Thursday, December 21, 2006

The New NHL: Tinker Toy?

This delightful news story about another proposed change in the NHL had me thinking, and hearkening back to the day when my favorite game wasn't so changeable.

Is it possible it could all be traced back to the expansion into "markets" that weren't typically thought of as hockey-hotbeds, such as San Jose, Anaheim, Miami, and Tampa Bay?

Then, there was the strike of 1992 and the lock-out of 1994. Accompanying these was the dumbing down of the division and conference names. Bye bye Prince of Wales and Clarence Cambpell. So long James Norris, Sr. and Conn Smythe. It's been fun Charles Francis Adams and Lester Patrick. You were apparently not THAT important, after all.

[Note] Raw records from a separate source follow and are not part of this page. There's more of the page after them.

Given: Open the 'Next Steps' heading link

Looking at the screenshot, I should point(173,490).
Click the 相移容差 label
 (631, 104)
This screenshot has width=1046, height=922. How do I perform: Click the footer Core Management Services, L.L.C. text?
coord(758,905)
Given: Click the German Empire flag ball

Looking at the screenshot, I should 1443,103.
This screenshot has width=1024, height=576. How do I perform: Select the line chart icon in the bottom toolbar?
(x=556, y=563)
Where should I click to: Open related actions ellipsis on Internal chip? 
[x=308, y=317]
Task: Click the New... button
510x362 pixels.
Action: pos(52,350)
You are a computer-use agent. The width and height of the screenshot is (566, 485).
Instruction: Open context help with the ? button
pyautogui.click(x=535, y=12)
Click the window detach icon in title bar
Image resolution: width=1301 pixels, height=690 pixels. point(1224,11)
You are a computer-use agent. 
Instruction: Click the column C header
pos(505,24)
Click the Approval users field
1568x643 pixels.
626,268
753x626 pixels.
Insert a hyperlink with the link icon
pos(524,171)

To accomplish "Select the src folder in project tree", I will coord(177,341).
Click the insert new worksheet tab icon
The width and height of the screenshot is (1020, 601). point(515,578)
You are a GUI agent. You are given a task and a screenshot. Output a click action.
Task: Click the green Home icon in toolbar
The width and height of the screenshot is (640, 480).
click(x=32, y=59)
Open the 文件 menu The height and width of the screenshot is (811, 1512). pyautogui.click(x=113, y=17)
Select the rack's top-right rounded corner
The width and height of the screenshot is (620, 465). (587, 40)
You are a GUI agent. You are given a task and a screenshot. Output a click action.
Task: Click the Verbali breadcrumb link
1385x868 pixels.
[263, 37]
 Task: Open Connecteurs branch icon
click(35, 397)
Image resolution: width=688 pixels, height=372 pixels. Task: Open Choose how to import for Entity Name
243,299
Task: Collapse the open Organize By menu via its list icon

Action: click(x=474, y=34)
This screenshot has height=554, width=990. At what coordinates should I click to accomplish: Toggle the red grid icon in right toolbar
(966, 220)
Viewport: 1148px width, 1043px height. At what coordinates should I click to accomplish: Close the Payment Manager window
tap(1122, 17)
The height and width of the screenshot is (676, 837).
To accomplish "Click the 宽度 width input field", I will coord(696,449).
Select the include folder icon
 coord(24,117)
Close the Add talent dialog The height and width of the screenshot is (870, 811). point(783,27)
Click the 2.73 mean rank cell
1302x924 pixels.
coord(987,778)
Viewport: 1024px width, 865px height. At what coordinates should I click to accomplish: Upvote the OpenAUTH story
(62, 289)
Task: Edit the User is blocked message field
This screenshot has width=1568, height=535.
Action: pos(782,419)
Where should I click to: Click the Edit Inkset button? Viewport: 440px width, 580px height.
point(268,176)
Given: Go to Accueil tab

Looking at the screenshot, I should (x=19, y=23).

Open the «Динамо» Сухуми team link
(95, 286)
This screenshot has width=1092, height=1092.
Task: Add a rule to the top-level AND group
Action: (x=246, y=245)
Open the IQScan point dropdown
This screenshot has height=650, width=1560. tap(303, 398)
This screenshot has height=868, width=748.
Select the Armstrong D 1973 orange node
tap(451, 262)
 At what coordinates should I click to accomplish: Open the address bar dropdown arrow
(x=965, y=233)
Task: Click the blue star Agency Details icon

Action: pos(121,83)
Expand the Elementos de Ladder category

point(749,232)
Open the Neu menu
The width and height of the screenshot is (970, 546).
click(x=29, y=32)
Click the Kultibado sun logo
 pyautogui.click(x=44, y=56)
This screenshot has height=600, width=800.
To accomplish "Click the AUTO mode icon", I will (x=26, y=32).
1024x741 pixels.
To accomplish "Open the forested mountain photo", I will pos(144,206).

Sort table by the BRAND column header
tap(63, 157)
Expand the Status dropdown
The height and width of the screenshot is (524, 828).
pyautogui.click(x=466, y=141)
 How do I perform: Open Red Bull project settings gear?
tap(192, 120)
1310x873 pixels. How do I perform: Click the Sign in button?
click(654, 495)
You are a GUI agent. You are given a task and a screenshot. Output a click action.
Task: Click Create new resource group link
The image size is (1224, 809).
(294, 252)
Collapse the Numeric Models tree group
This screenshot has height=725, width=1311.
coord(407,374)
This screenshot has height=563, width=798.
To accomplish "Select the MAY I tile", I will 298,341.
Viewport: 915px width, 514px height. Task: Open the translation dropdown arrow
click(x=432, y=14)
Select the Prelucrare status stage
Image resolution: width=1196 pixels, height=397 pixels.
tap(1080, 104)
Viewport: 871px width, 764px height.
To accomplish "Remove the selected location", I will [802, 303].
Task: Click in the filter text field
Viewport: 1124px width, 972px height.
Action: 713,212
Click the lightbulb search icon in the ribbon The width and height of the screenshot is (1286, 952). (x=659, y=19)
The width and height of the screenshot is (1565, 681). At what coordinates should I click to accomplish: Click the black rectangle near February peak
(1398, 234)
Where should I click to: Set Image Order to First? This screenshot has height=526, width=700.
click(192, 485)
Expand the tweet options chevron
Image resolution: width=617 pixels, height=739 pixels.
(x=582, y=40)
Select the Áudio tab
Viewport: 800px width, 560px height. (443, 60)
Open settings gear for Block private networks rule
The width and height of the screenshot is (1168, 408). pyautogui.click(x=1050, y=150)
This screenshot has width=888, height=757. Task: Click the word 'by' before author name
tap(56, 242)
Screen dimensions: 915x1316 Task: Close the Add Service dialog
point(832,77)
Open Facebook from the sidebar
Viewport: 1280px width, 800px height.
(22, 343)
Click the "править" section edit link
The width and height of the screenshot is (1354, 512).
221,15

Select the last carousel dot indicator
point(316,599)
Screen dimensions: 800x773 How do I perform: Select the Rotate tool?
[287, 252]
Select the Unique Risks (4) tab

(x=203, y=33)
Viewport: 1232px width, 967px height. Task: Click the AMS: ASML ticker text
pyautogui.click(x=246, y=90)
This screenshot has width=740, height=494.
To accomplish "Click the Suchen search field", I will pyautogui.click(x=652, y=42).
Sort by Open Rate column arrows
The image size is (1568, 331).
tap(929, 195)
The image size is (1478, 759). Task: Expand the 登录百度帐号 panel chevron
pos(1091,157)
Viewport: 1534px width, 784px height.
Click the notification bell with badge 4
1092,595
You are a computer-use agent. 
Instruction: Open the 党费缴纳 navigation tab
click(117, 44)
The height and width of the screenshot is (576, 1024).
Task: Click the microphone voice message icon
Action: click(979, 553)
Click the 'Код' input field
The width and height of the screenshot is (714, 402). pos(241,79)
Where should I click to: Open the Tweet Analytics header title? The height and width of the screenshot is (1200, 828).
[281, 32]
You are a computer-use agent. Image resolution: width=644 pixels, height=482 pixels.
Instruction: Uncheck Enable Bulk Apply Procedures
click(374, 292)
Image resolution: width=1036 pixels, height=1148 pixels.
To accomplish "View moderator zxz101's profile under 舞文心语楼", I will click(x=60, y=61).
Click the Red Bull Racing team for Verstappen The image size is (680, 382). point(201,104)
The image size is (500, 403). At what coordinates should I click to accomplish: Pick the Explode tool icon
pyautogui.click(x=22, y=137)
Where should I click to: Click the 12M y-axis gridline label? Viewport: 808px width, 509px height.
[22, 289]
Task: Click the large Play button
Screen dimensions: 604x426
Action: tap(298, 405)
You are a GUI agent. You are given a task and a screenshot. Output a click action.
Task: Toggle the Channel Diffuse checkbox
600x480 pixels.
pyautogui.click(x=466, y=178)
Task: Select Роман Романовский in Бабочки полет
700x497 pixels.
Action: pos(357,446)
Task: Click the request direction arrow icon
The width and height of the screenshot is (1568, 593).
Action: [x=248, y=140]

But that's not all....drastic changes to the rulebook were implemented as a part of the nearly apocalyptic work stoppage that caused an entire season to be lost.

Then the uniforms. Ah yes, those sacred sweaters that carry the identification of years of history and the sweat, blood, and effort of countless hockey heroes. Yes, they're going to be redesigned. And the only thing we know, at this point, is that they're going to be tight. And futuristic. Kind of a hockeyfied version of this, I fear. Ugh.

This is a great article discussing changes that could be made to make the NHL better. Interestingly, many of these changes would take the NHL back to the good days of yore.

Thing is, once you start tinkering with something, where does it stop? I don't see NEARLY the rule changes and such in other sports, and the other 3 in the "Big 4" of professional sports are much more stable. It just seems that everyone has an opinion about what would make the NHL better, and it really has to stop. It's getting so that those of us who were around before the Sharks' teal blue sweater graced the NHL's lovely rinks don't even recognize our game. It's all quite a slap in the face of long-time fans who loved the intricacies of the game, and are getting left by the roadside in an effort to appeal to a new "market" that is likely as loyal in its sports interests as a trampy secretary is to her latest fling.

Who can we blame for all of this? I think it lies squarely at the feet of the Wee Slick One (pictured at the start). Shame on you, sir.